> **Work task**
Please, without any pictures, transcribe the lines from the one holding "The width and" to the end of the listing, both ends included.

> **Dataset entries**
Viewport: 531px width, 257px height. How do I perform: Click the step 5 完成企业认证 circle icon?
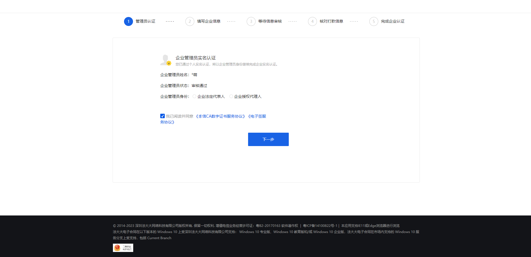374,21
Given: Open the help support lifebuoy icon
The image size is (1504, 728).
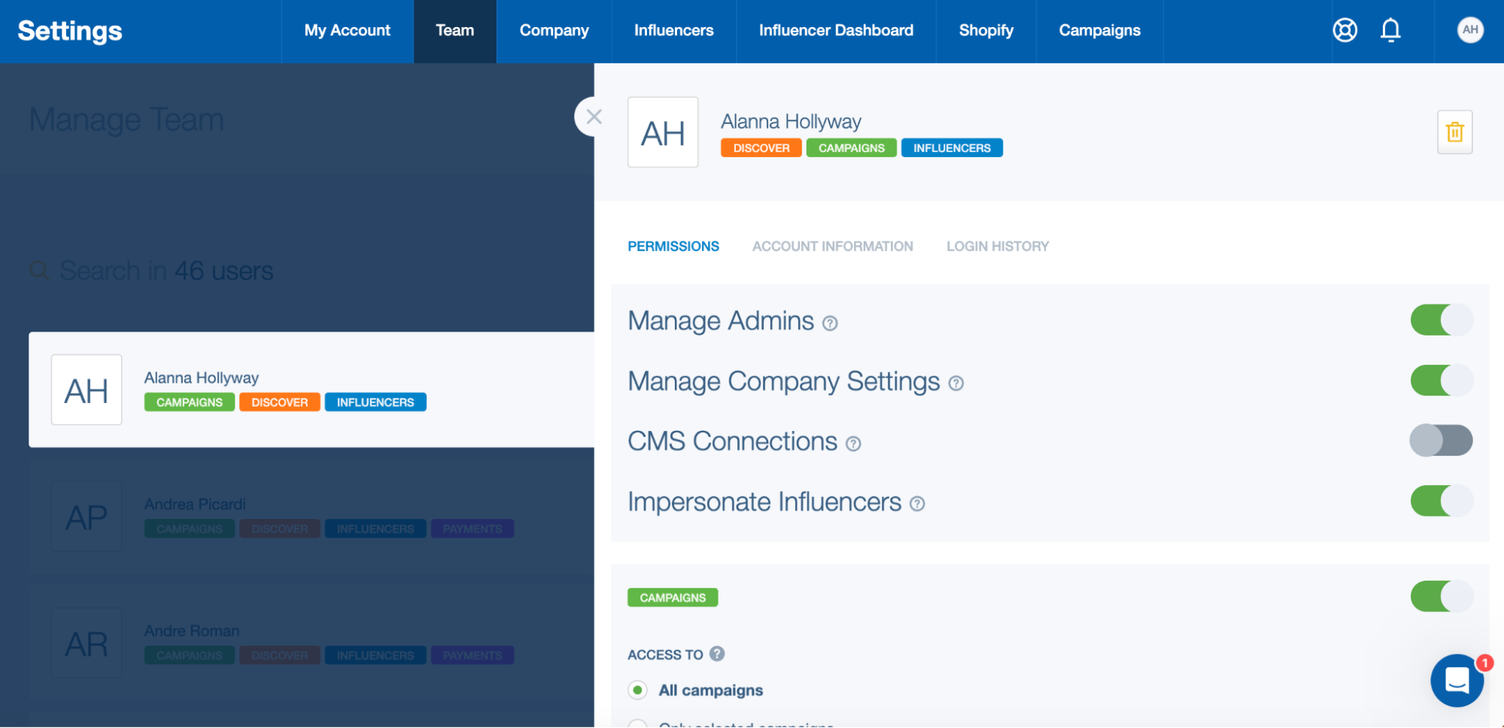Looking at the screenshot, I should 1344,31.
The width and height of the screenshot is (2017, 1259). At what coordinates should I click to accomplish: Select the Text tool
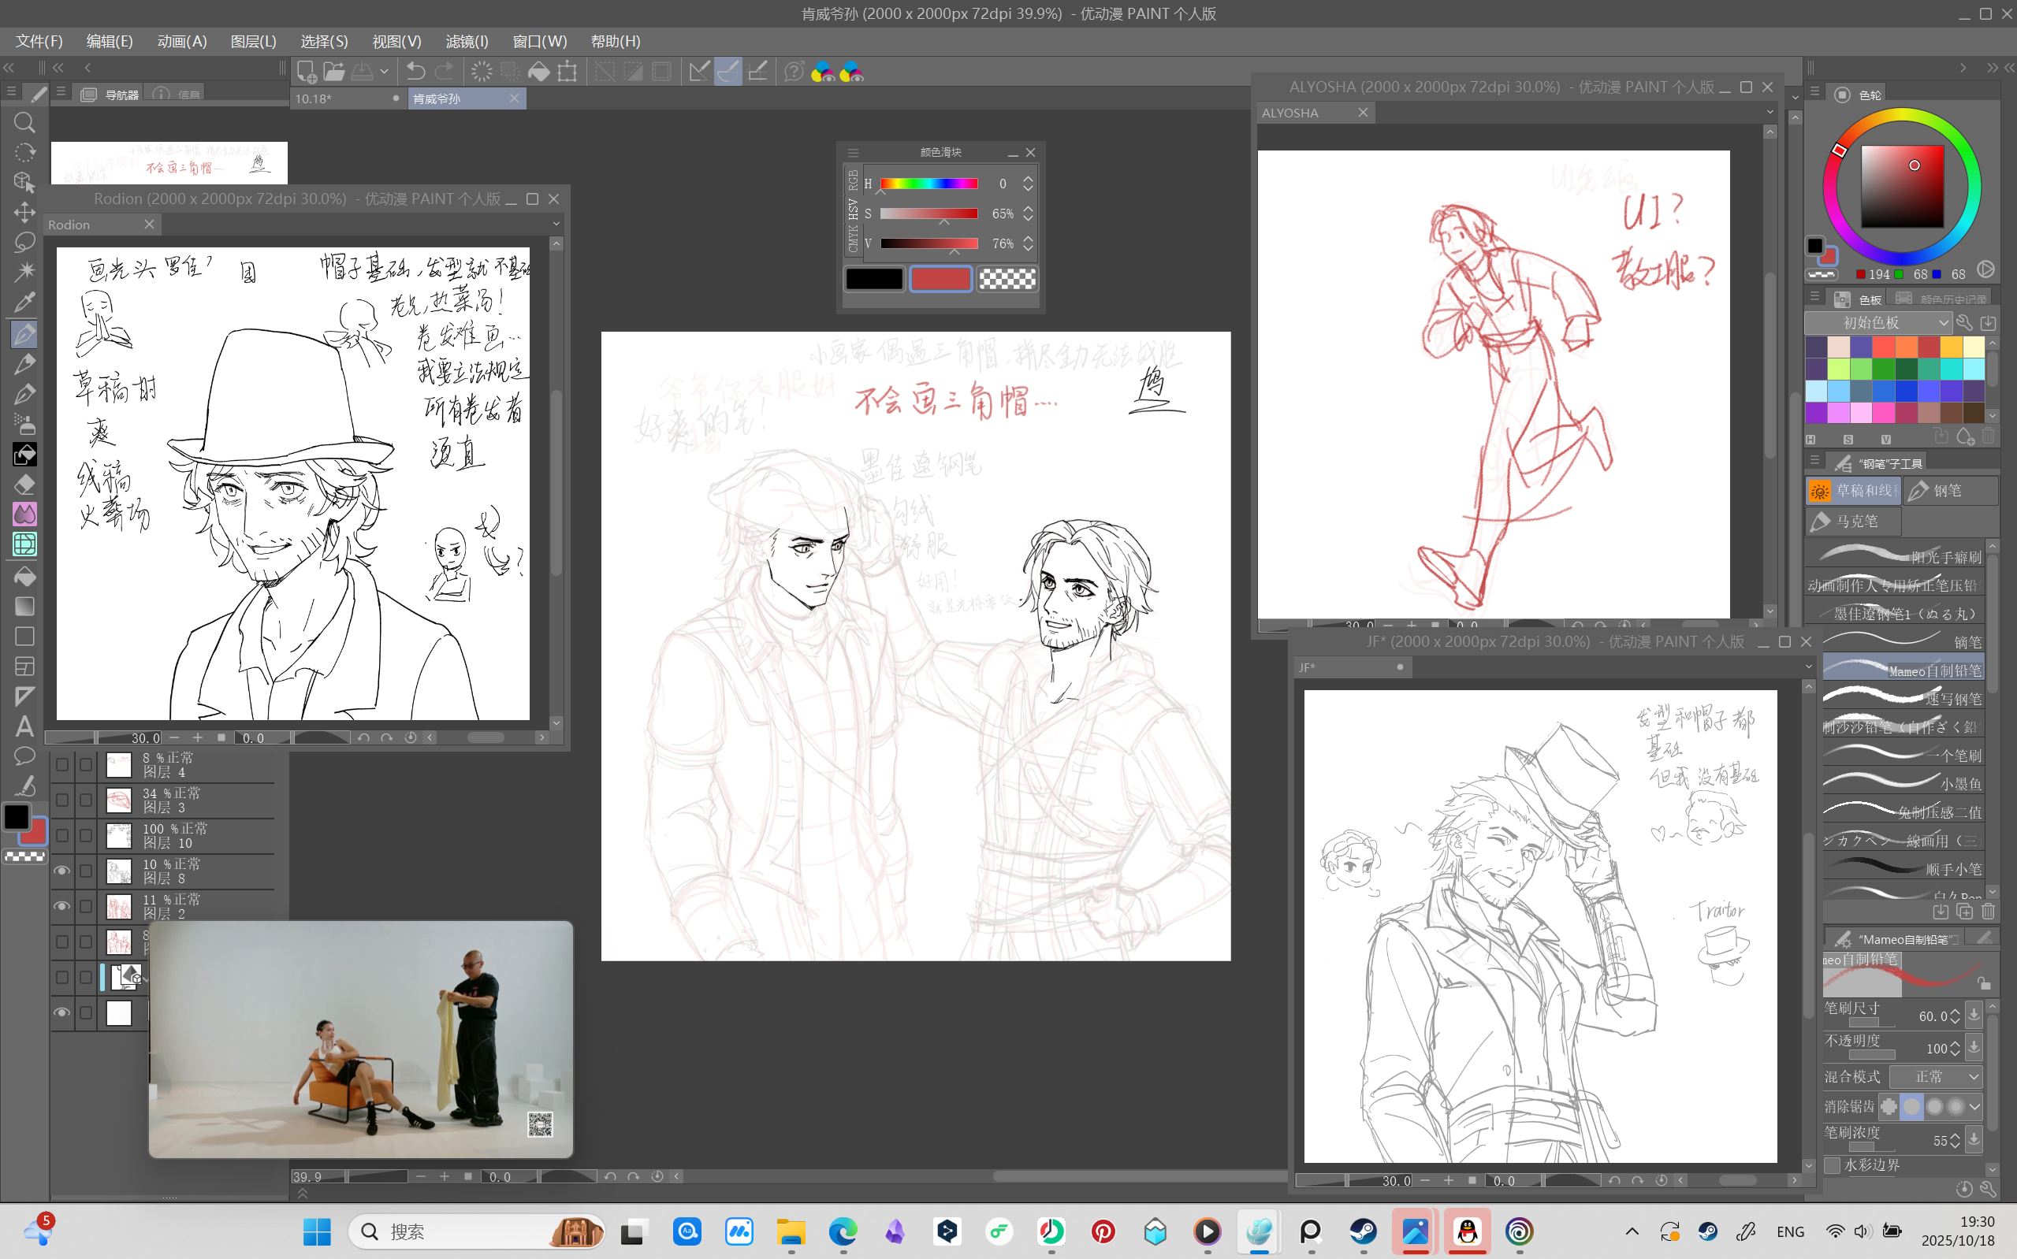click(x=24, y=726)
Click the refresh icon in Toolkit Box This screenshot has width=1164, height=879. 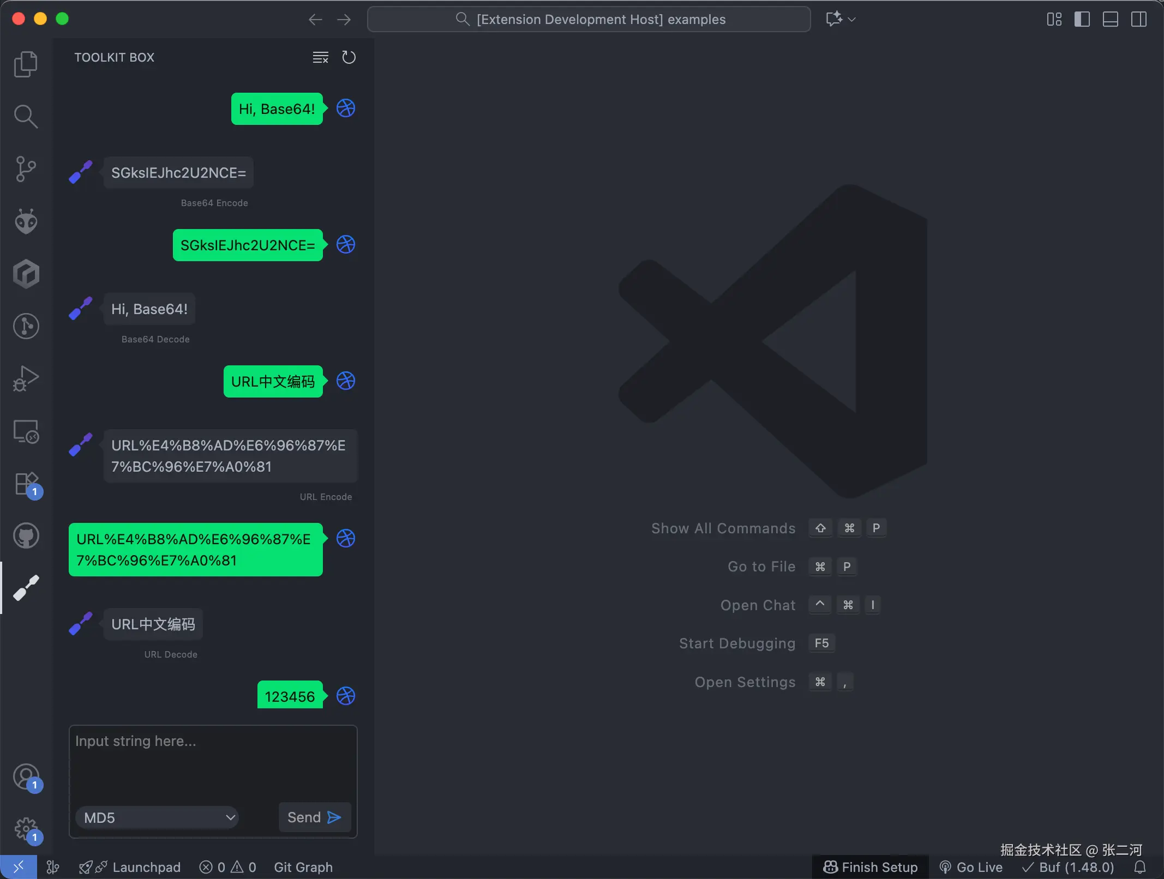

> **Answer below**
The width and height of the screenshot is (2017, 1259). At what coordinates should I click to accomplish: Select the Text tool
click(x=24, y=726)
Click the refresh icon in Toolkit Box This screenshot has width=1164, height=879. 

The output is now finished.